Als Architekt konnte erneut Daniel Libeskind gewonnen werden, der schon den verzinkten Neubau und den Glashof des Jüdischen Museums entwarf. Die Gestaltungsvorstellungen für die Akademie des international renommierten Starplaners, die das bestehende Ensemble ergänzen soll, wurden gestern erstmals der Öffentlichkeit vorgestellt: Grundsätzlich soll die in den 1960er Jahren erbaute Blumengroßmarkthalle erhalten bleiben. Libeskind plant in seinem Konzept, drei Kuben in die Halle einzufügen – bereits im bestehenden Museum war von ihm diese Form verwendet worden. An den Längsseiten der Halle sollen zudem weitere funktionale Einbauten vorgenommen werden. Rund 60 Prozent der Fläche der Halle werden so neu bebaut. Zwischen dem Eingangskubus, dem Bibliothekskubus und einem Auditorium sowie den angrenzenden Räumen und Büros soll überdies einmal ein »Biblischer Garten« angelegt werden, für den es bisher allerdings noch keine Finanzierung gibt. Die restlichen 40 Prozent der Halle will das JMB mit Kooperationspartnern temporär nutzen.
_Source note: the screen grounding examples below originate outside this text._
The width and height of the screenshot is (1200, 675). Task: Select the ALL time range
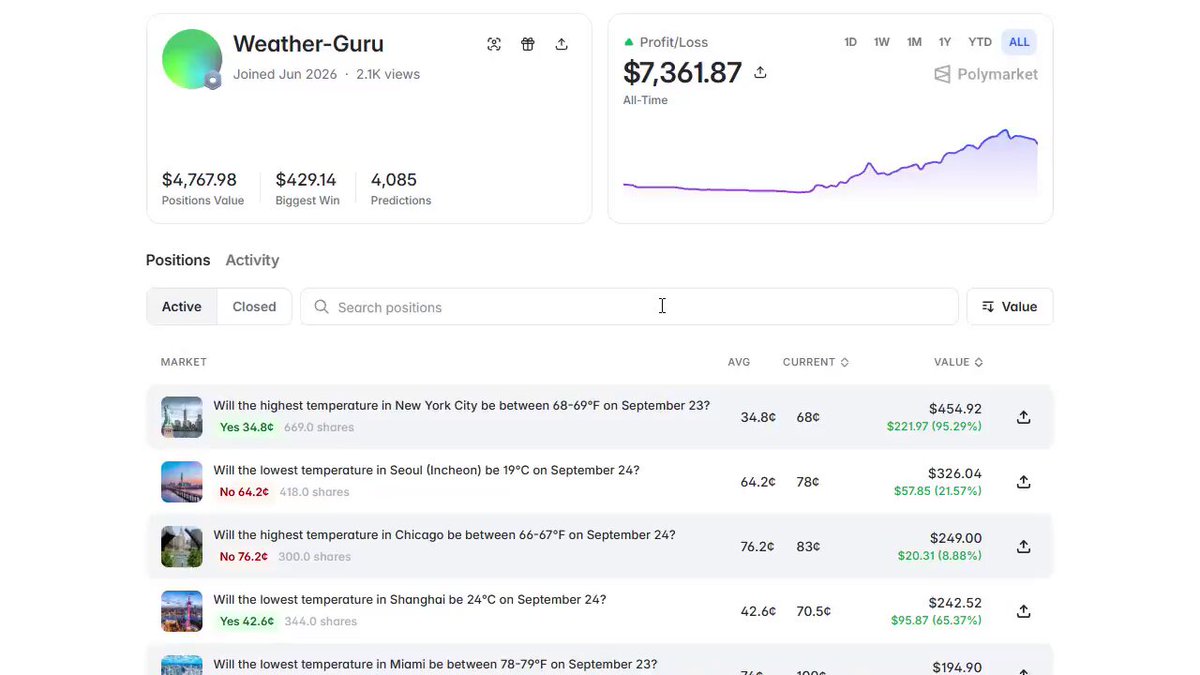click(x=1019, y=42)
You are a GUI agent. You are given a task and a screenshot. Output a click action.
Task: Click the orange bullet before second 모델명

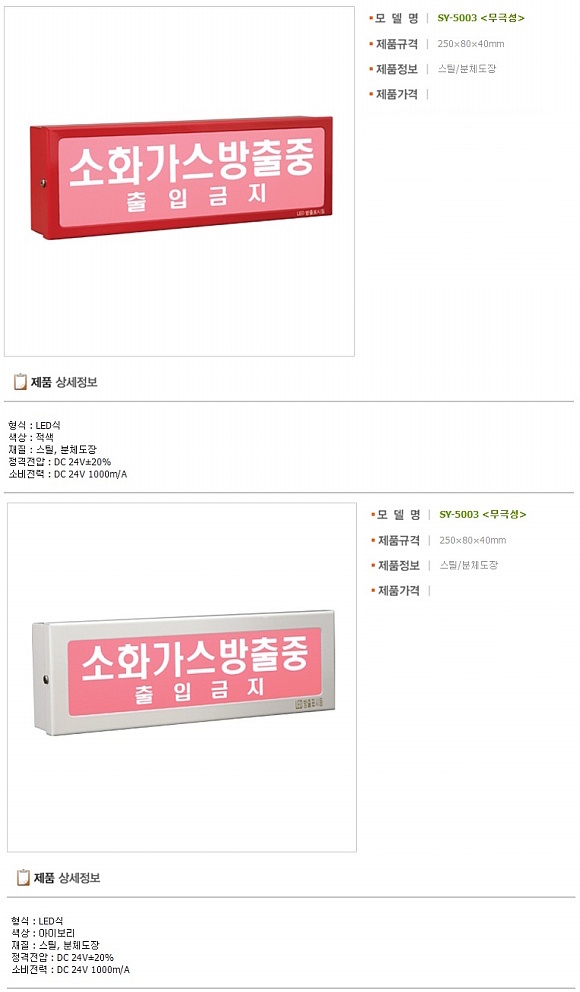pyautogui.click(x=373, y=514)
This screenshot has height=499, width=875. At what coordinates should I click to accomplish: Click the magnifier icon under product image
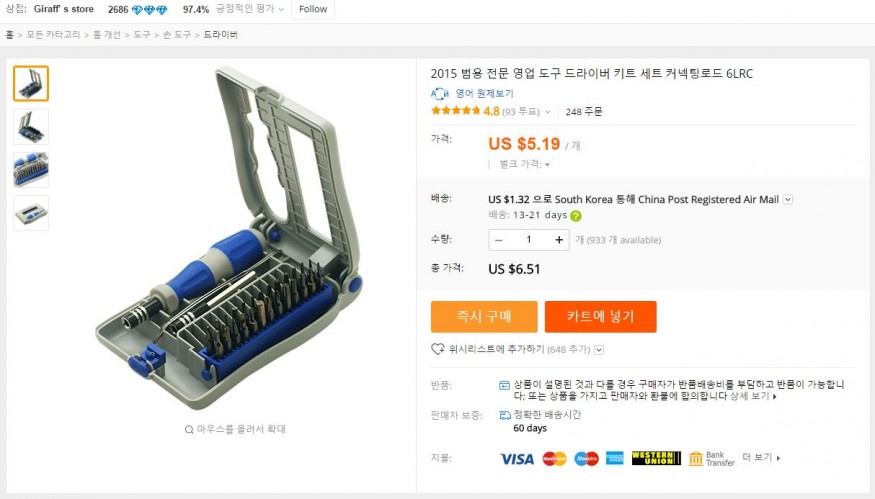point(189,429)
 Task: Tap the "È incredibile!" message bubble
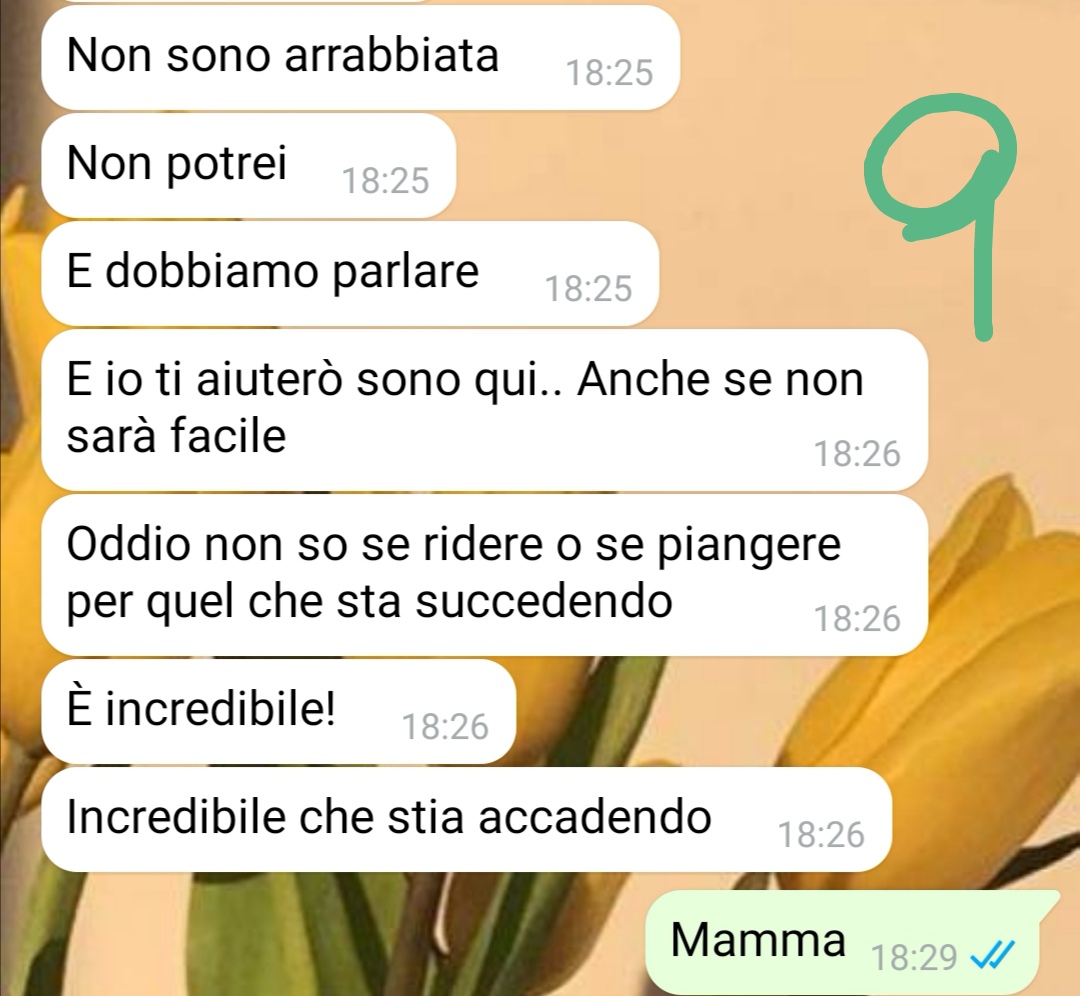278,712
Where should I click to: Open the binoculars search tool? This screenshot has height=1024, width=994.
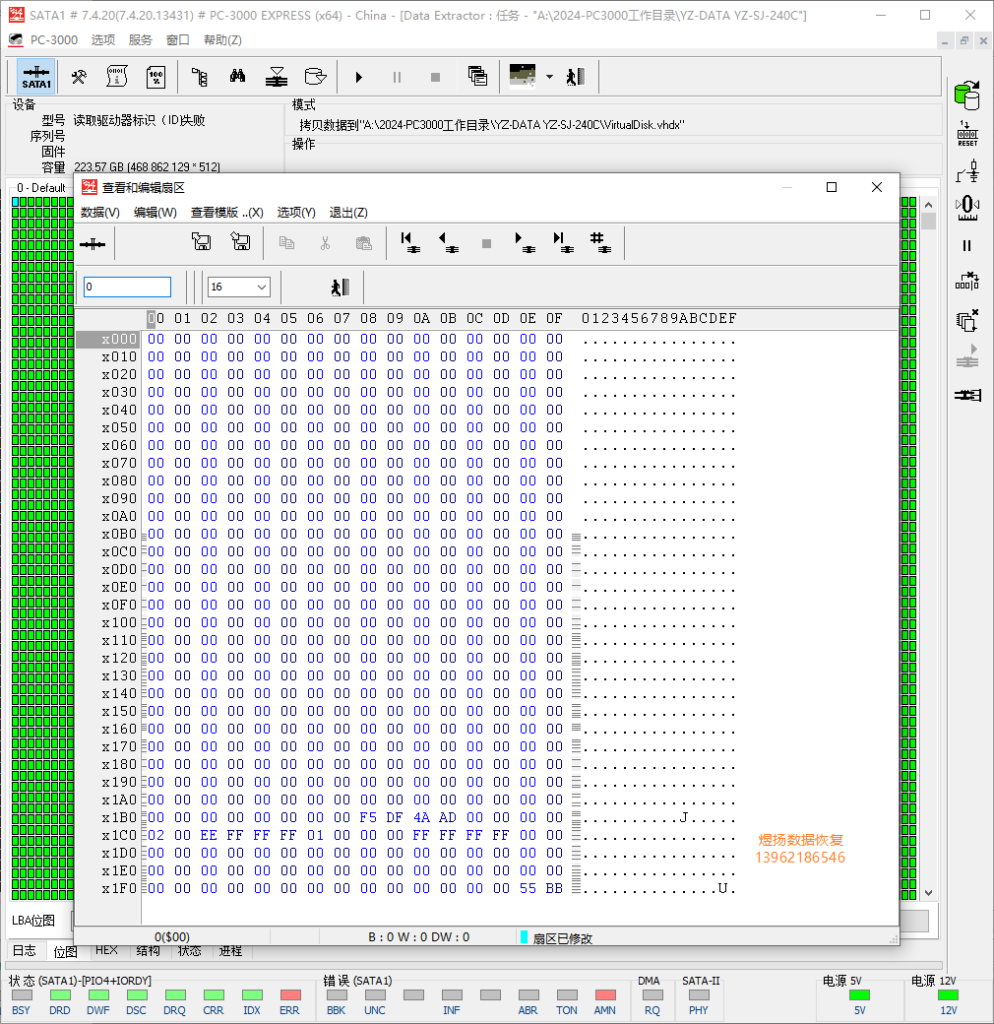237,77
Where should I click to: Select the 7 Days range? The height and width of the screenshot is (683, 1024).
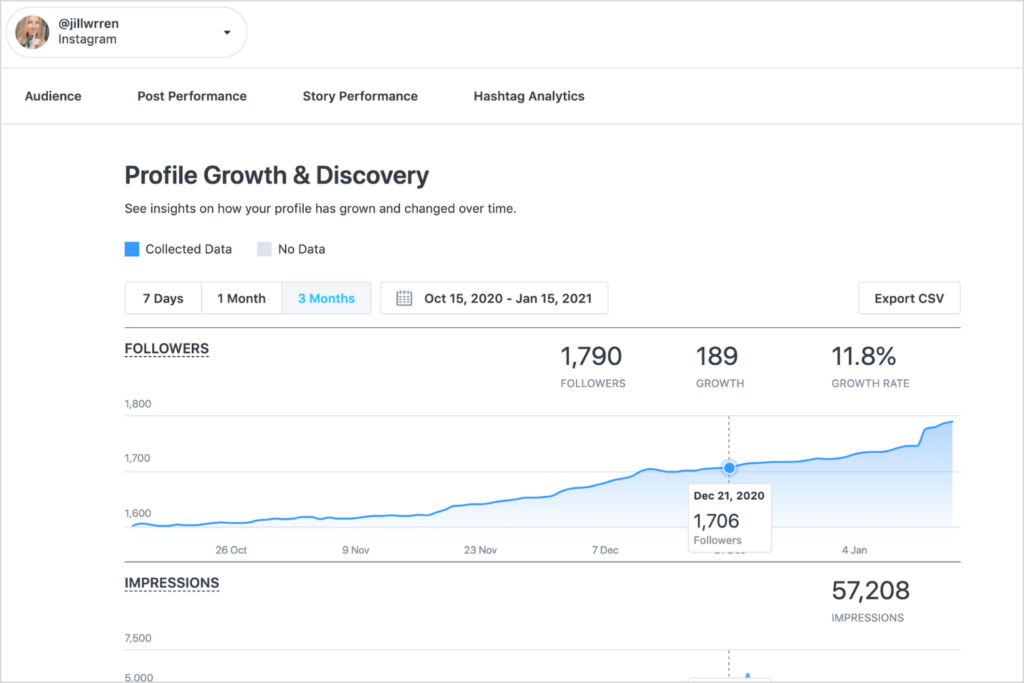pos(163,298)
Die drei Kuben, deren Außenhülle aus Holz gebaut werden soll, stehen bei Libeskind für hölzerne Transportkisten, in denen die Nachlässe emigrierter und vertriebener Juden nach Deutschland zurückgebracht und vom JMB für die Forschung erhalten werden. »Die Neigungen der Kuben sollen dabei die Bewegung der Transportkisten darstellen«, erläuterte Projektleiter Jochen Klein vom Büro Libeskind. Die integrierte Bauweise hat auch einen ökologischen Hintergrund: Eine komplette Beheizung der Halle wäre nicht nur Energieverschwendung, sondern auch zu teuer. Ob der Neubau der Akademie die große Attraktivität des Jüdischen Museums steigern wird?

Cilly Kugelmann glaubt angesichts der Tendenz fest daran. An der Lindenstraße dürfte sich künftig eines der relevantesten Forschungs- und Bildungszentren zur Geschichte und Kultur des deutschsprachigen Judentums entwickeln.